The life cycle includes attraction, recruitment, onboarding, development, retention and transition. If you aren’t looking at the entire employee life cycle then you are likely neglecting to engage your employees throughout their tenure and beyond. In the recruitment marketing industry, we focus so much of our time on attraction, recruitment and even the onboarding stage, but we often stop there.
We need to start looking at things more holistically and developing an engagement program that hits every single phase of the employee lifecycle. But in order to do that we have to overcome some common obstacles:
- Problem: Different departments handle different phases of the life cycle. For example, HR might handle the onboarding phase and then pass off to internal communications to handle the remainder of the phases. Or in some cases, onboarding might be left up to the hiring manager. This can lead to a disjointed program.
Solution: Learn who handles each phase at your organization and create a committee to help align your employee engagement program throughout the life cycle.

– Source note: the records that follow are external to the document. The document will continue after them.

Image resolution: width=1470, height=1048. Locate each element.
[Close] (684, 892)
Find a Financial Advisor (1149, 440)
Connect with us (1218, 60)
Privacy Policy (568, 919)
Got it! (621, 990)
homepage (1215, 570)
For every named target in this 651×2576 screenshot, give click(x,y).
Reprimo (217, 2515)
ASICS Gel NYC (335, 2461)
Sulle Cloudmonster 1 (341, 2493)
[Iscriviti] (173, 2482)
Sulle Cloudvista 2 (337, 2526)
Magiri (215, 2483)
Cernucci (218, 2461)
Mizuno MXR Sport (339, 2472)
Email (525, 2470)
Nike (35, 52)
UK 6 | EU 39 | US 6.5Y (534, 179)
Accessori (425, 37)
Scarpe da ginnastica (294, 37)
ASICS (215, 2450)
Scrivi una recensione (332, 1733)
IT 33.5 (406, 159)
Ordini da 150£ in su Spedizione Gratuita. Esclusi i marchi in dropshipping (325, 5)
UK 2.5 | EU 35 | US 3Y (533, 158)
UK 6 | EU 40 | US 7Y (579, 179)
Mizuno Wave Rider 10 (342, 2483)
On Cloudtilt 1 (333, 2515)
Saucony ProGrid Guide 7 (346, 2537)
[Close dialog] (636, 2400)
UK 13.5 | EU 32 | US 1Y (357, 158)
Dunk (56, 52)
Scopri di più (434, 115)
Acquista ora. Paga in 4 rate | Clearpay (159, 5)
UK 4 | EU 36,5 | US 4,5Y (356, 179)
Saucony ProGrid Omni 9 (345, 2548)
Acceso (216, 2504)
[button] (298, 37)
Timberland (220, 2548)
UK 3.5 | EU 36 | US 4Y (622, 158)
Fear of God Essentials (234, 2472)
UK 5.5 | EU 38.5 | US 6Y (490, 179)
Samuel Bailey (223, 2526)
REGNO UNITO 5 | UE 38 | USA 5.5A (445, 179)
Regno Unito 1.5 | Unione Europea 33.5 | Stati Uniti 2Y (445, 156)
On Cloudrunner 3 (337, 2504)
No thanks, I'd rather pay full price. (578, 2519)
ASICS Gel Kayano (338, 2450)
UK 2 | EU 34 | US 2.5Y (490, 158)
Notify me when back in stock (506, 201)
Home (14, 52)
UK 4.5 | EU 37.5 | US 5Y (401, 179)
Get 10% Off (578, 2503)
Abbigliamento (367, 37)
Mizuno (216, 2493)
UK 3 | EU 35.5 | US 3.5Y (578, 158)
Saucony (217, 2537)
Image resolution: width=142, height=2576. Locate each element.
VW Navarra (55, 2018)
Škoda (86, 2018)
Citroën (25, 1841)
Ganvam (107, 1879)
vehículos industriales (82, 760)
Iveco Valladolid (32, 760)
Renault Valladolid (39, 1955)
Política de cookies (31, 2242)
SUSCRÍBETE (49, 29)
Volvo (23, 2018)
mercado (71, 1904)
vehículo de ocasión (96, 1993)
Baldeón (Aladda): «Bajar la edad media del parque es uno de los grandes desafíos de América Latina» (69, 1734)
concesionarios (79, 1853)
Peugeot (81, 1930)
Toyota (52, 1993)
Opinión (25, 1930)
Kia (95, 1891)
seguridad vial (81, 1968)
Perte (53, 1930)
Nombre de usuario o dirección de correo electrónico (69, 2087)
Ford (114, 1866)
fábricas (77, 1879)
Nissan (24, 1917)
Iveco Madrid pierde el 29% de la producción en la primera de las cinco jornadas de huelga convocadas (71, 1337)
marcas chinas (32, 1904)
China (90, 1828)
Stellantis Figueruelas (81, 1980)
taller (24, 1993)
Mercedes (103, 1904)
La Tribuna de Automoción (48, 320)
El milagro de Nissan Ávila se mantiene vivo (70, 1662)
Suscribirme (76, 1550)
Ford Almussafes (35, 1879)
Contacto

- Problem: Entire phases are neglected completely. For example, you might find that the transition phase is being completely ignored, even though it is just as important as onboarding.
Solution: Find out if anyone is currently responsible for the neglected phase(s). if no one is, determine who this should be assigned to.
- Problem: There isn’t one unified PROGRAM for the employee life cycle. You’ve seen an onboarding schedule template, a wellness program and you know that there is an alumni network. But you also know that there is a lot more you should and could be doing for employee engagement.
Solution: Conduct an audit of your organization to find out how you are doing with employee engagement initiatives across the life cycle. Need help getting started? Download our employee engagement scorecard here.
- Problem: No one person or department has ownership.
Solution: Ownership of the employee lifecycle will help ensure consistency. This doesn’t mean that one person is fully responsible. The tasks and phases can be distributed, but one person should be responsible for ensuring a consistent and comprehensive employee engagement program.
- Problem: Messaging is inconsistent. Due to some of the problems above, the messages you’re putting out are disjointed and confusing to employees.
Solution: Assign someone to write all materials related to the employee lifecycle, or at the very least have a proofing team who is familiar with the goal and style these materials should capture.
According to Gallup, only 34% of US employees are engaged, and actively disengaged employees cost US companies between $450 – $550 billion in lost productivity per year. Looking at your employee engagement program holistically throughout the employee life cycle is the best way to get started on building employee engagement.